IBM’s Christopher Padilla, a former U.S. Under Secretary of Commerce for International Trade, explains why leveraging U.S. trade law is not an effective means to address currency manipulation.
By Christopher A. Padilla, Vice President, IBM Government and Regulatory Affairs
As Congress considers Trade Promotion Authority (TPA) legislation and 11 Pacific Rim countries seek to finalize the long-awaited Trans-Pacific Partnership (TPP), an old and perennial debate is underway in the United States. Currency manipulation—or exchange rate intervention—is now squarely in the sights of some prominent Members of Congress who seek to redress trading imbalances and guarantee that exchange rates don’t undermine U.S. competitiveness.
The currency manipulation argument isn’t new. For several years, proposals have circulated to tackle alleged currency distortions by including a consideration of relative currency values in trade remedy cases administered by the U.S. Department of Commerce’s International Trade Administration. These proposals would require Commerce to calculate currency exchange rates when investigating Anti-Dumping (AD) and countervailing duty (CVD) cases.

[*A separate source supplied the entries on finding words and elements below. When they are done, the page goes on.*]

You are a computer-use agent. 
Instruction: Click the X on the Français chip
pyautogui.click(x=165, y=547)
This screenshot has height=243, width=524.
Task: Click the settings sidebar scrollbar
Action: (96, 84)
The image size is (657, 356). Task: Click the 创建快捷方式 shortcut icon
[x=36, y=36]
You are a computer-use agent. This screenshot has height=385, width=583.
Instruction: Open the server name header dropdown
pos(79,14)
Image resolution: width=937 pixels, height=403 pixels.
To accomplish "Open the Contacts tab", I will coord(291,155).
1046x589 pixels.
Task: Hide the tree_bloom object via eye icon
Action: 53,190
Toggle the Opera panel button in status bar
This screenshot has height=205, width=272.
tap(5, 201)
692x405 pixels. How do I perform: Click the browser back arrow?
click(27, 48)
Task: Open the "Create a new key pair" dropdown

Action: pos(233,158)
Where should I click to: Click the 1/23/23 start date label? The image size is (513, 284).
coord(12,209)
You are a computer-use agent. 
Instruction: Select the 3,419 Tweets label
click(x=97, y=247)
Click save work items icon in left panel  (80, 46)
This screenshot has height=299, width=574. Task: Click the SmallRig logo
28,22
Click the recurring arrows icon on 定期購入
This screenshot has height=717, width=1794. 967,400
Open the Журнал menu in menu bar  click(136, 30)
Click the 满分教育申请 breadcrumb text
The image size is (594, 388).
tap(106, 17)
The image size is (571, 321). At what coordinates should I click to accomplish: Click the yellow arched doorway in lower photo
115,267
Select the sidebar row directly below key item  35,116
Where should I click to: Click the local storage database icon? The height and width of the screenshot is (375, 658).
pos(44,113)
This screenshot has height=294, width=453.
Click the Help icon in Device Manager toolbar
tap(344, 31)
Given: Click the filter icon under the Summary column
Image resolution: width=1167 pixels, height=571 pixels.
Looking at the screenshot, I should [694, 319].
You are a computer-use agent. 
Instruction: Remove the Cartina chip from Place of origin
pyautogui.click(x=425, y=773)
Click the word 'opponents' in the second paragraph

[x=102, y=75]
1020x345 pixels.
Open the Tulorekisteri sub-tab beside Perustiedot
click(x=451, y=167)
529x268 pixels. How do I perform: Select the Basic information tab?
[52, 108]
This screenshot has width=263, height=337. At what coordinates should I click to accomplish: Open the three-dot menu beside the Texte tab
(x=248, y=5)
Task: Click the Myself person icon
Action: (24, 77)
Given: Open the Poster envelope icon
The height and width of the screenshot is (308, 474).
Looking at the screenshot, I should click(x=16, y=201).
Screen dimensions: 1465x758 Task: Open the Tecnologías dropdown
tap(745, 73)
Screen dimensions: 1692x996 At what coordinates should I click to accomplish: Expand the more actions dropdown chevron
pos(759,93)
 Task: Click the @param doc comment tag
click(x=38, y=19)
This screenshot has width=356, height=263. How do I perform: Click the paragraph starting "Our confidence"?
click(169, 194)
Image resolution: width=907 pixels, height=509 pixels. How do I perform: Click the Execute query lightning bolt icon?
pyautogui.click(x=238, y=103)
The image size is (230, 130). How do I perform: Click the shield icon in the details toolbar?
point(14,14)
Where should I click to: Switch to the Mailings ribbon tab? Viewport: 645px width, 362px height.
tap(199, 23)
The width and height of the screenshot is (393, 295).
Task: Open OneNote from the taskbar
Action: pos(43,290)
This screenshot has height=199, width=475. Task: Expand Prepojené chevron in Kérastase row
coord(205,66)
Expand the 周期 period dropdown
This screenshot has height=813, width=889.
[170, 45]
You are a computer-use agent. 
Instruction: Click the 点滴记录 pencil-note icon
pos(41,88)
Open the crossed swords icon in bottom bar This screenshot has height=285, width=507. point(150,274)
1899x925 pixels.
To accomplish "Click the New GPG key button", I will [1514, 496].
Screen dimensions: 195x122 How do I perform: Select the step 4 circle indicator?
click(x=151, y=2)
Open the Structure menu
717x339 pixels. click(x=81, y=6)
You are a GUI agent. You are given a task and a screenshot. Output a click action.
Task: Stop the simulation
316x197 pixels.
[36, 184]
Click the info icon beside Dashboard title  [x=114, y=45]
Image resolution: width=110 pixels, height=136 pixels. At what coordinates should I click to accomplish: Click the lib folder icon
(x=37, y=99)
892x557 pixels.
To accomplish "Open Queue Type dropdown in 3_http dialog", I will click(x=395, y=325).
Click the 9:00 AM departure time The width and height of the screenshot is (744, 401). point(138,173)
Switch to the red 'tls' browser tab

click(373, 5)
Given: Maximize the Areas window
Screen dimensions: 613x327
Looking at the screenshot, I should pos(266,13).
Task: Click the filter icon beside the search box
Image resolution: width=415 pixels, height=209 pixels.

When I served as Under Secretary of Commerce responsible for enforcing U.S. trade laws, such measures were often suggested as “the solution” to the bilateral trade deficit with China, and to China’s then-undervalued currency. But what was true eight years ago under a Republican president remains true today under a Democratic one: using U.S. trade laws to punish countries for the value of their currencies is a very bad idea.
There are at least four reasons for this.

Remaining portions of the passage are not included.